I did a liposomal preparation of DPPC:CHOL 1:1 with flow ratio 2:1 (PBS: Ethanol) based on literature of review using microfluidics nano-assembler bench top. I measured the size using Malvern zetasizer and it was 100nm ( which was expected) however I got very high zeta potential for triplicates (-7330, -7840, -8040mv) any ideas why this happened. size is good but zeta is extremely high.
I repeated the experiment using a different lipid DSPC:CHOL 1:1 with flow ratio 5:1 (PBS: Ethanol) the particle size close to the expected result according to the paper I'm using though the zeta potential is extremely odd. I filtered the samples, repeated it multiple times, different sample dilutions new zeta cells, no corrosion or burning at the electrodes at the device....etc I got a fine zeta measures when I diluted the samples in distilled water instead of PBS
I'm attaching below the zeta file for the 2nd preparation, I really hope you can guide me because I can't go further in the research.
Thanks in advance,
Your dispersant dielectric constant is wrong. You put 0.1. For water at 25C, it should be 78. Just divide all your ZP values by 780.

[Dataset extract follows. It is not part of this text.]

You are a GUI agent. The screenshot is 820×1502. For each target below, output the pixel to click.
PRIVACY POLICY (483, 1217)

You may also want to check the viscosity. For water at 25C, approx. 0.89 is more appropriate than 1.000. To correct your existing data, just multiply by 0.89.

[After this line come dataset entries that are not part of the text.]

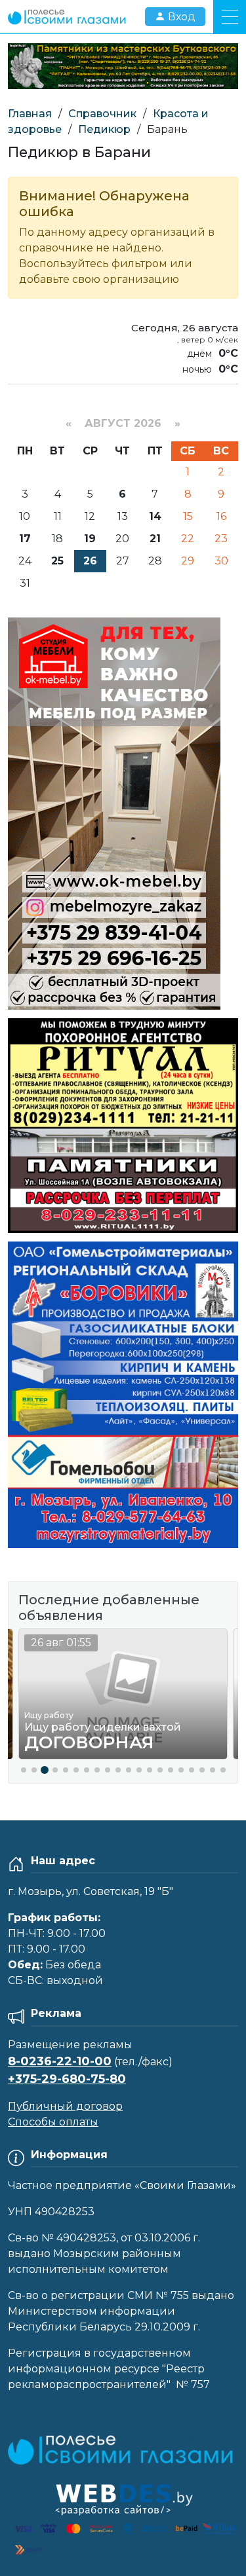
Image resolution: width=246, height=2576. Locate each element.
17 (25, 538)
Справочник (102, 113)
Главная (30, 113)
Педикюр (104, 129)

By the way, thank you for attaching a .dts file. It helped me confirm my suspicion in a matter of seconds!
One other point, your data show evidence of electrolysis which will lead to an underestimation of zeta potential. Just be aware of that and don't over-interpret any small differences you get between samples.
Tia Mo
You posted the same question quite a while back:
https://www.researchgate.net/post/Reason_for_extremely_high_zeta_potential_for_liposomes
See how easy the .dts file makes diagnosis... Your local UK support team/Help Desk can help you thought any issues like this. It shouldn't take months to resolve.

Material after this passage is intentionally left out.